A diverse workforce adds value to your business – that’s the bottom line. Hiring a wide range of people from different backgrounds and with different experiences has many benefits for your company and your employees. And it’s not just about considering age, gender and ethnicity when hiring, it’s just as important to educate your existing workforce on the benefits of diversity and inclusion.
In this guide, we’re going to talk about why diversity and inclusion matter to your business, how it impacts on your bottom line and how your company can get it right.
What are diversity and inclusion?
Diversity refers to the full range of the human experience, recognising that we are all different. It covers race, class, gender identity, sexual orientation, political beliefs, religion, and much more. Inclusion is about involvement; making sure everyone feels included, and empowered; when people are included it means they feel recognised and valued for the contribution they make.
If you think about diversity as the vision you have for your company, one which reflects a wide range of identities, then inclusion is the actions you take to ensure that all the people you employ feel valued. Getting both right will be a powerful force for driving your company forward and giving you a competitive edge.

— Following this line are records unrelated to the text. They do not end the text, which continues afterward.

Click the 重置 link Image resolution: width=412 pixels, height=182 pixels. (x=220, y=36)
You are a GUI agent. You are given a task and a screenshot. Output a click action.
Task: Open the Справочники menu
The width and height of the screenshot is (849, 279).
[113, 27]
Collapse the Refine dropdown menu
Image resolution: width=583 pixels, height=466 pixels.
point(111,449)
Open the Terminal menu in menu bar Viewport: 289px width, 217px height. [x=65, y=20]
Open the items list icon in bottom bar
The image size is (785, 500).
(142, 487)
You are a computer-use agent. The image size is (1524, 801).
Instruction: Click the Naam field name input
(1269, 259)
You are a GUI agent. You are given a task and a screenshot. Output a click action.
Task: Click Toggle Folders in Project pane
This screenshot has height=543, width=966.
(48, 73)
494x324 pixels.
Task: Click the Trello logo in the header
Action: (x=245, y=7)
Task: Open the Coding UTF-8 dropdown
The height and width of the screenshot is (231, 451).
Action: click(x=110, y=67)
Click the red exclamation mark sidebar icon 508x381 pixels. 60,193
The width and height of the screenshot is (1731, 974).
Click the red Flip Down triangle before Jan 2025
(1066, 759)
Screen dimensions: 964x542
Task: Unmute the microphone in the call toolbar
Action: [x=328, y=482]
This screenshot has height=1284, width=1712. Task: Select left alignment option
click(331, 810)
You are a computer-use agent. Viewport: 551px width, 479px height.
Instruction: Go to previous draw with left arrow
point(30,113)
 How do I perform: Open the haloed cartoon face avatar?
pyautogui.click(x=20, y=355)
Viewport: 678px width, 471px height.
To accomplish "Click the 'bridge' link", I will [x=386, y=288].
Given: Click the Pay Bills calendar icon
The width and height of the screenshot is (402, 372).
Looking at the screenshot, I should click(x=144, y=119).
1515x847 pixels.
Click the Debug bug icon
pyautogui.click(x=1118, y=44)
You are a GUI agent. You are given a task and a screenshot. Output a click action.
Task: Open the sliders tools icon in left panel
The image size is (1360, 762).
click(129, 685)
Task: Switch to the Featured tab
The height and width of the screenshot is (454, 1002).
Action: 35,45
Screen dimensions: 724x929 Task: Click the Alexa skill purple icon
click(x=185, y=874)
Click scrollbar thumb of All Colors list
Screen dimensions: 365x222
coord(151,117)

Why diversity and inclusion matter
Data shows that companies with diverse teams and who implement inclusion strategies are more successful. PwC research shows that if your company has strong diversity and inclusion policies more people are likely to want to work for you. They found that:
- Over 80% of millennials consider diversity, equality and workforce inclusion to be a crucial factor in deciding whether to work for a company
- Diverse teams are better problem solvers.
Researchers at Deloitte found that:
- Diversity and inclusion are strongly linked to engagement and engaged employees are key to driving your company’s performance.
This has implications for your recruitment strategies as if you’re neglecting these matters, you risk losing potentially valuable candidates who decide they don’t want to work for a company without these values.
If you have a workforce that looks the same the chances are they are going to think the same and will approach problems in the same way. But, if your team is made up of a wide range of identities drawn from a variety of experiences and backgrounds, this will be reflected in their ability to approach and solve problems effectively in different and creative ways. This is an example of the value diversity can bring to your business and its performance.
According to research, companies with significantly diverse workforces are outperforming their competitors by up to 35%.
How to improve diversity and inclusion in the workplace
We’ve talked about how your business will benefit from a diverse workforce, but how can you make sure this is the case? And once hired, how do you ensure that your employees feel included? Here are some tips and examples of best practices.
- Start from the top:
It’s no good just leaving it to HR. To really change your company’s culture it’s important that your board, CEO, executive team and managers inspire a compelling vision that will initiate action in all areas of the business.
- Develop a plan:
If you want to inspire a considerable improvement in your diversity and inclusion policy, you need to generate a clear plan of action. Organising a committee and bringing a range of people together to take on this important work can be a visible and practical demonstration of your commitment to inclusive ways of working.
Your plan should include, at a minimum, initiatives to create and develop:
- Equal opportunity for advancement
- Community outreach
- Employee forums
- Collaborative conflict resolution
- Defined behaviours in the workplace
- Equitable and accessible recruitment practices and processes.
- Feedback and action:
For your plan and initiatives to really work, and become embedded in your company’s culture, you should regularly ask for feedback from your employees. This is good practice and can be done informally or through staff surveys.
You’ll be able to understand from this what’s working well, where things need tweaked, if you need to add new initiatives, as well as ask your employees for their suggestions on how to improve diversity and inclusion – a good exercise in inclusion and engagement.
Improving workplace diversity and increasing employee engagement will have a positive impact on your company’s performance and reputation making you more attractive to potential future employees.